By Miami Herald’s Mary Ellen Klas, 7/26/2018:
A not-for-profit healthcare company that lost a bid to renew its Medicaid contract has asked for a copy of Rick Scott’s schedule — in the office and on the campaign trail — for the next three months so they could talk to him about their concerns.
They argued that documents, compiled and recorded by taxpayer-paid staff and followed by the state’s top executive, his security entourage and other people on the state payroll, are public record and ought to be available for anyone in the state to see.
But the governor’s office wouldn’t turn them over, claiming the details on those calendars are exempt from public disclosure. His communications staff says it’s about protecting the governor from a security risk — a higher standard than any governor before him.
Scott, the two-term governor who is now running for U.S. Senate, routinely offers fewer details on his public schedules than the three governors who preceded him. There are vast stretches of time in his daily public calendar that are not documented. He frequently lists “work and call time” on his public calendar, but he rarely provides details about who he is working with or calling.
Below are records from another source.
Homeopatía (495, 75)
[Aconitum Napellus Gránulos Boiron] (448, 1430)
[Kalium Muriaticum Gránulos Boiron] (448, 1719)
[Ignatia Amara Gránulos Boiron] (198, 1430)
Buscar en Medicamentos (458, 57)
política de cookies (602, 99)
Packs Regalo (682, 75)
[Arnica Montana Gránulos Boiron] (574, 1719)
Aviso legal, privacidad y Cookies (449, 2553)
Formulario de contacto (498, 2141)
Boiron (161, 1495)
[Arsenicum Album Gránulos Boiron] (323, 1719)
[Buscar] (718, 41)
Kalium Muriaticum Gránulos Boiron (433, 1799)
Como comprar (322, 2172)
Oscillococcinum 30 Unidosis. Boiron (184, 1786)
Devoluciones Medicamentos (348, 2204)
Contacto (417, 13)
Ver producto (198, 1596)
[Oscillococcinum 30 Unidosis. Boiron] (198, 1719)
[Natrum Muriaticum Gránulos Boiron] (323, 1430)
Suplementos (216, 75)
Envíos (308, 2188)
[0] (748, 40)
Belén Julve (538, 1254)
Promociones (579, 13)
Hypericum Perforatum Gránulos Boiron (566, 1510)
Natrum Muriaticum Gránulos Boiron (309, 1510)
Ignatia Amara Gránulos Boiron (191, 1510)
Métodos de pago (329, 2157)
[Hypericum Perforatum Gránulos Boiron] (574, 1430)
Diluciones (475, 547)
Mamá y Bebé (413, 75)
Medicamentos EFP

Public record requests for copies of his more detailed calendars, sought after the fact, are heavily redacted and often take months to obtain.
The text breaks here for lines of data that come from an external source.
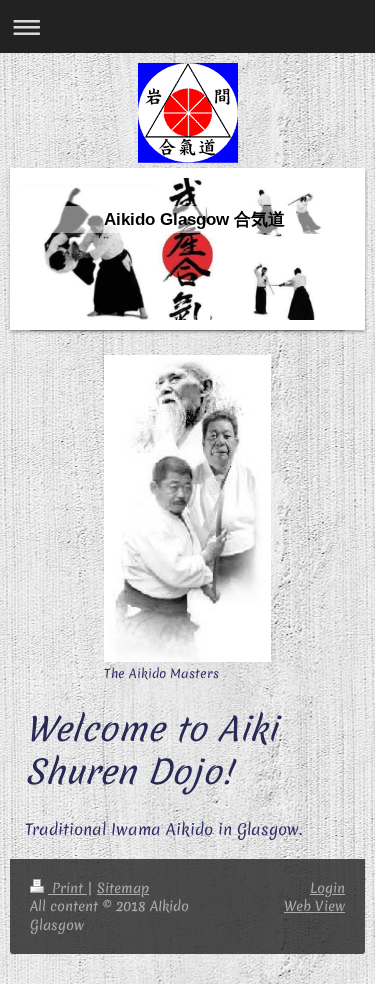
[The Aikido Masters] (187, 508)
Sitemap (123, 888)
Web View (314, 906)
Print (67, 888)
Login (327, 888)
… Scott not only does not release many details about how he spends his day as governor, his campaign also provides few advanced details about where he will be while campaigning. He excludes from the public schedule meetings with lobbyists and their clients and rarely, if ever, acknowledges fundraisers.
… When he arrives in a city and has unscheduled time, Scott has been known to call lobbyists and ask to meet with them or their clients. His schedule is not updated to reflect those meetings.